By Miles Thompson-Kendall
My name is Miles and I’m 16 years old. I have lived in the Inner West for most of my life and am currently doing VCE at Footscray High School. In 2013, I was in a car crash that gave me an Acquired Brain Injury (ABI). In this article, and possibly later articles as well, I would like to share my view of what it’s like being a teenager in my community, and the difficulties that come with my ABI.
Brain injuries come in a variety of shapes and sizes, and all give different effects. Because I got my ABI as a 7-year-old, I’ve had a lot of time to rehabilitate and learn tactics for doing tasks that used to be easy.
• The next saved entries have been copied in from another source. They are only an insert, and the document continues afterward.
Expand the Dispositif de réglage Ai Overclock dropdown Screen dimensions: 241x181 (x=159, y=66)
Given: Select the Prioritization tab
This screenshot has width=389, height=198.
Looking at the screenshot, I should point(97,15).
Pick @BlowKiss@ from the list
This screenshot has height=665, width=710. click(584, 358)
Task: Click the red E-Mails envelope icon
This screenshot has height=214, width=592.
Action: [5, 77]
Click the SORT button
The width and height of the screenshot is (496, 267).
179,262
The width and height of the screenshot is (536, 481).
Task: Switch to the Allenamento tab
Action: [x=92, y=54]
One of my symptoms for my ABI is a left-sided hemiplegia (which means the left side of my body isn’t as responsive as my right side and is harder to control). My hand takes more effort to open, and my elbow takes more effort to bend, and the arm behaves erratically sometimes. My left leg and foot need assistance from an external biomechanical device called an AFO (Ankle Foot Orthotic).
However, because I’ve been affected for a long time, I am very accustomed to the changes, and I can live my life as normal as I can. I’m able to ride a local bus to and from school, I’m able to ride a scooter, and my bike has been modified so that both wheels are attached to the right handbrake.
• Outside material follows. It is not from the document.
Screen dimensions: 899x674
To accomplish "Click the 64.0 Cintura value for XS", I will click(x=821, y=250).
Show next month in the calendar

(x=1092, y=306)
Life with a troublesome hand is very hard, for example. I have a modified fork with a thick handle to assist me with eating, as a regular fork is hard to grip. I’ve learnt many unique ways to do many things, such as making my bed and folding clothes. It may look a little silly if you see it for the first time, but these methods get the job done.
Some of the most important things in my life are working hard in school and keeping in touch with my friends. My hobbies include playing video games (believe it or not, I use a regular controller, and just hold it differently), building with Lego (while using this, I think it’s the closest to normal), and art (the only thing I use my left hand for while drawing is holding the paper). Next time, maybe I’ll share about my more humorous and creative side.
Remember, if you see anyone walking with a limp or doing something in a questionable way, they may have something like me, so make sure to treat them with kindness. They are trying their hardest, in their own way.